The Overlooked Practice Expense
In building a practice, a successful dentist is one that keeps one eye on the practice’s income and the other eye on cutting expenses. This is more important than ever, since the costs of operating a practice continue to rise. A recent report cites that the average overhead of a dental practice is 74%. Ideally, a practice should try to keep overhead between 50% – 60%.1
One line item often overlooked is the fees a dentist pays to accept credit card payments. These costs are easily forgotten because credit card processing statements are often complicated and difficult to decipher. Many credit card processing companies will structure their billing in such a way; it makes it virtually impossible for a merchant to figure out exactly what they are being charged.
Many dentists simply consider the fees paid to accept credit cards are a “necessary evil” and all credit card processing companies are virtually the same. This is not true. There are indeed many fixed costs associated with credit card processing fees. These are the fees assessed by Visa, MasterCard, Discover, American Express, etc. (and there are plenty of them). They will be unavoidable regardless of the credit card processing company used. But again, all credit card processing companies are not the same. Many add a hefty profit margin to the buy rates of these transactions. These fees are often hidden in tiered pricing categories, such as “qualified,” “mid-qualified” and “non-qualified transactions.” It is not uncommon for credit card processing companies to advertise great processing rates (such as 1.69%). What is left unsaid is these rates are only for what are considered “qualified” transactions. Qualified transactions include only certain types of credit cards with low buy rates (such as debit cards and non-rewards credit cards). As soon as a merchant accepts a card that does not fit the category, a high surcharge is added to the cost of the transaction. There are hundreds of different credit card types; all with different buy rates (i.e., rewards cards, mileage cards, business cards, etc.). In most cases, a merchant has no idea what the buy rate is of a particular card they are accepting.
Education is the Key
As in most cases with any industry, educating oneself on the ins and outs of merchant services pricing is the best way to know what the fees are and where money can be saved. Time is usually the enemy in this case because most dentists are already inundated with too many responsibilities. But, there is an easy way to have some control of the costs associated with credit card processing. Have an audit done on the fees! An audit (not a quote) is an effective way to learn which fees are unavoidable and others that may be able to be reduced. Credit card processing companies do not offer independent audits because an audit would expose the profits they are making. Many fees are either deeply imbedded in multiple categories or labeled in such a way as to be difficult to understand. Be sure to work with a reputable company and ask for references. “It is often a surprising revelation to businesses when they learn how much money can be saved in this area. It is not uncommon for a business to save a couple thousand dollars a year or sometimes much more,” says Dale Mullin, CPA and Partner at WDR, LLP CPAs & Business Advisors. “When consulting a client on cutting expenses, credit card processing is one of the first areas we review. We recommend a merchant services audit be performed to all of our business clients,” Mullin adds.

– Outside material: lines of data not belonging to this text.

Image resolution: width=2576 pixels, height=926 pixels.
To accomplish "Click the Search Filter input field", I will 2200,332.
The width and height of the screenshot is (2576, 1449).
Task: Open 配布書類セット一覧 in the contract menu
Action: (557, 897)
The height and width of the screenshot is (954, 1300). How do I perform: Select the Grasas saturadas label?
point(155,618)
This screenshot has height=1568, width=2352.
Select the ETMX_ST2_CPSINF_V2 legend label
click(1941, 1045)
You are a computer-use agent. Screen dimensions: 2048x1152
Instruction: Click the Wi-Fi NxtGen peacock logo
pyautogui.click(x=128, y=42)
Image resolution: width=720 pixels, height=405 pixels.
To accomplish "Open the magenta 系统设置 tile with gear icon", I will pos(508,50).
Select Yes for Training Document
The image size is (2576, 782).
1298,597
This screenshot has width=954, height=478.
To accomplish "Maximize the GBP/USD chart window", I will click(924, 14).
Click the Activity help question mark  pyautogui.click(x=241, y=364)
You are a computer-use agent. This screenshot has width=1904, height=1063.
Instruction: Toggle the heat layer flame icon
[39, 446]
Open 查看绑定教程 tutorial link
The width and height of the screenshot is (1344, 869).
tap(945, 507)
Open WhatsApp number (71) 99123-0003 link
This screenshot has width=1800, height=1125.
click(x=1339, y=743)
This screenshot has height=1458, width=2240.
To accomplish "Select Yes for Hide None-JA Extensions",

Another way to control credit card processing costs is to demand transparent pricing. Having a detailed and clear monthly statement is a must. Charts and graphs of card activity on a statement are unnecessary and primarily a distraction from the true costs associated with a program. Furthermore, many credit card processing companies provide monthly statements with summaries of transaction activity and/or bulk varying types of transactions together. This makes interpreting costs very difficult. Look for specific information and explanations of charges. If a merchant services monthly statement is not detailed enough, certainly request it in a different format. If the request is denied, it should raise an eyebrow.
Having a merchant services program audited is not an arduous task. In most cases providing a current monthly statement to the auditing firm will provide enough information to conduct an accurate review. Furthermore, changing credit card processing companies is an easy process as well. Most aspects can be handled by an Office Manager or trusted staff member. The small amount of time invested could quite possibly mean large additions to the bottom line.